Apparently, plans to enlist a Palestinian entertainer or athlete to serve as the goodwill ambassador for the U.S. campaign didn't pan out. It's no wonder. Note that President Bush, at the beginning of this year, requested $350 million from Congress, $200 million of which was to go directly to Prime Minister Mahmoud Abbas and the Palestinian Authority. While the House approved $200 million at the beginning of May, none of that money will go to either Abbas or the P.A. Instead, $150 million will "be channeled…through American aid agencies, nongovernmental organizations and philanthropic groups." And the other $50 million? It goes to Israel--to help build checkpoints bordering Palestinian areas. And to top it all off, Congress directed $2 million to the Women's Zionist Organization of America, Hadassah. So much for the "generosity" of U.S. aid to Palestine.

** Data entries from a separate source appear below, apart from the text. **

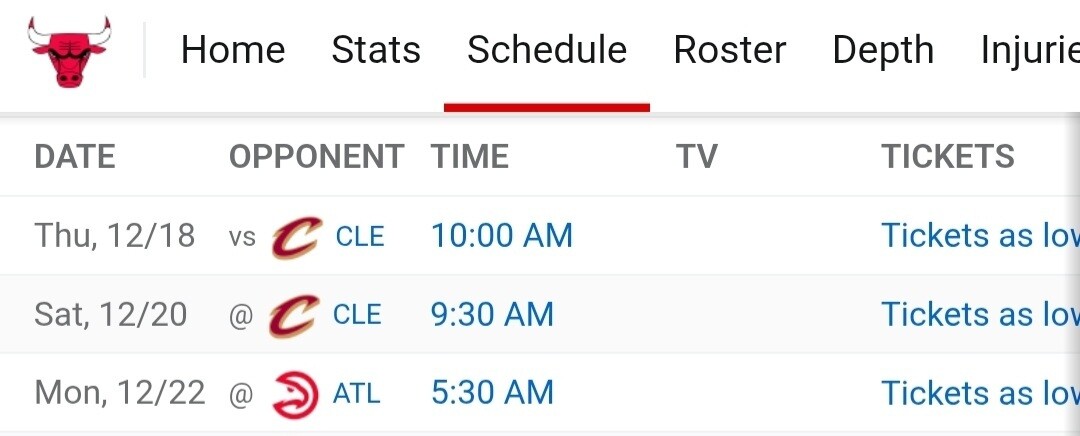Open CLE team link for Thursday game
This screenshot has width=1080, height=436.
click(360, 237)
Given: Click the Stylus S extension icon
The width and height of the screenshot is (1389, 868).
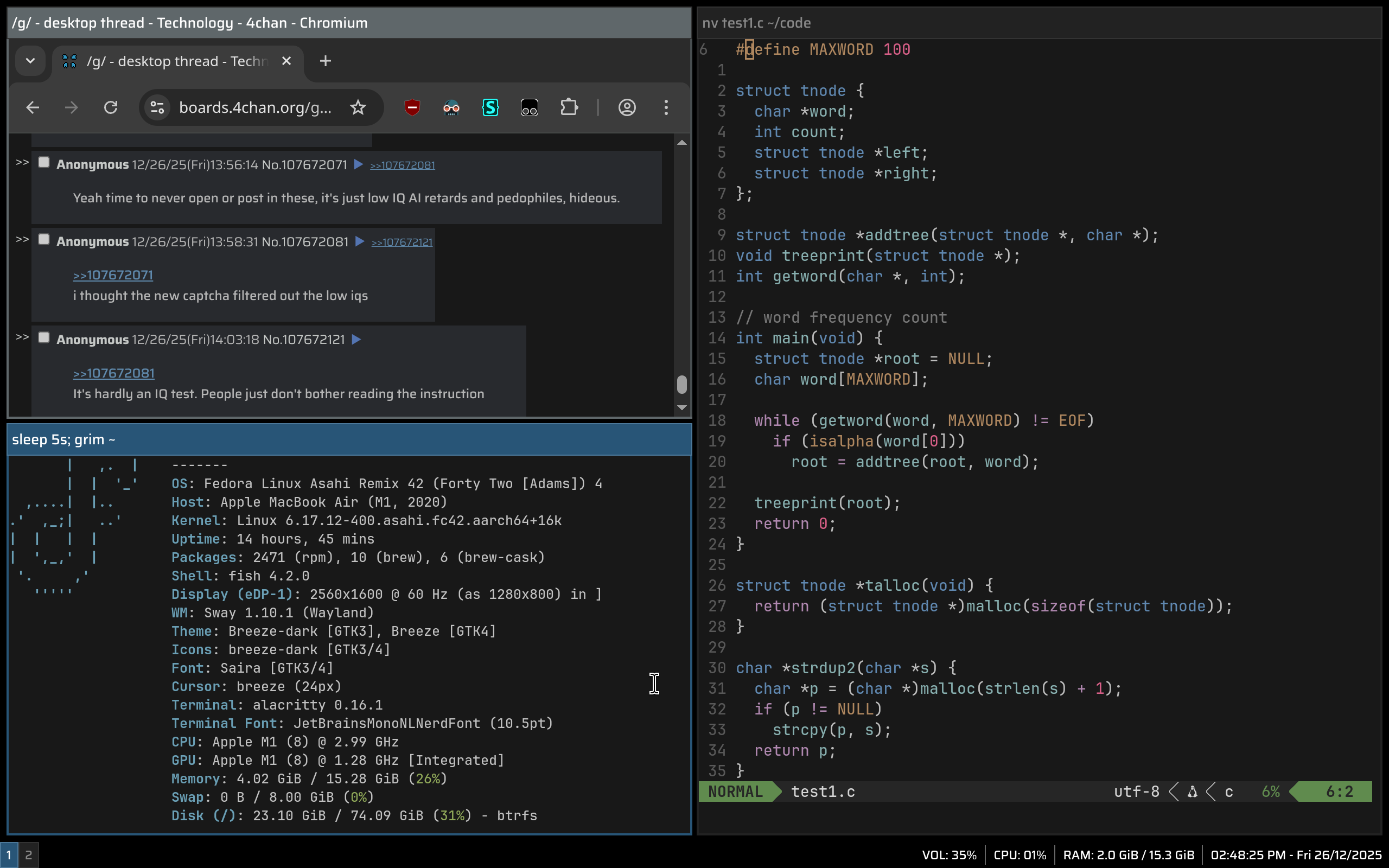Looking at the screenshot, I should (490, 107).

Guilty until proven innocent

Perhaps one the most dangerous, and most damaging, features of the war on terror is the hollowing out of one of the core tenets of our judicial system--the presumption of innocence. Witness the treatment of detainees at Guantanamo, Bagram, and elsewhere who have been denied legal rights on the grounds that, well, they're not entitled to any. This argument is of course premised on a presumption of guilt. (Consider how ingrained is this habit of thought among our military and civilian leadership: when asked for comment on the allegations of Koran-flushing, Pentagon spokesman Lawrence DiRita said, "It's a judgment call, and I trust the judgment of the commanders more than I trust the judgment of Al Qaeda," by which he meant the detainees at Guantanamo.) As well as being legally and morally objectionable, this presumption, as evidenced by periodic detainee releases, is quite often incorrect.

Nevertheless, this same presumption lies behind the administration's approach to domestic security. Here matters are further complicated by the government's self-contradictory insistence, one, that a suspect shoulder the burden of proving his innocence (the logical flipside to the presumption of guilt), and, two, that crucial evidence against a suspect remain secret -- even from the suspect. Take the Senate Intelligence Committee's discussions on the expansion and use of Patriot Act powers. The Committee is scheduled to have a closed meeting today to discuss classified information on how the Patriot Act, passed in 2001, has been used. The concerns that many Americans have regarding the abuse of power may or may not be discussed. We won't know either way. The reasoning behind any abuses of power—unlawful searches and seizures, amassing lists of Americans based on their political affiliation, medical information, etc.—is classified. Any discussion about this classification? Also classified.

You might be on a list, but the government doesn't have to tell you that, much less why. Essentially, it becomes impossible to prove your innocence, because you don't know what you're innocent of. Take the Homeland Security's "no-fly" lists. A recent Washington Post article notes, "Homeland Security officials will not discuss the criteria that put an individual on the no-fly list, or how one is removed, except to say that the list contains names and other information about people with ties to terrorism. We know, thanks to the ACLU, that quite a few individuals and organizations without any apparent "ties to terrorism," (like the ACLU itself, and certain human rights and advocacy groups) are being watched--and in some cases, intimidated--by local government officials; so clearly the term "terrorism" is being broadly interpreted. How broadly? There's no way of knowing.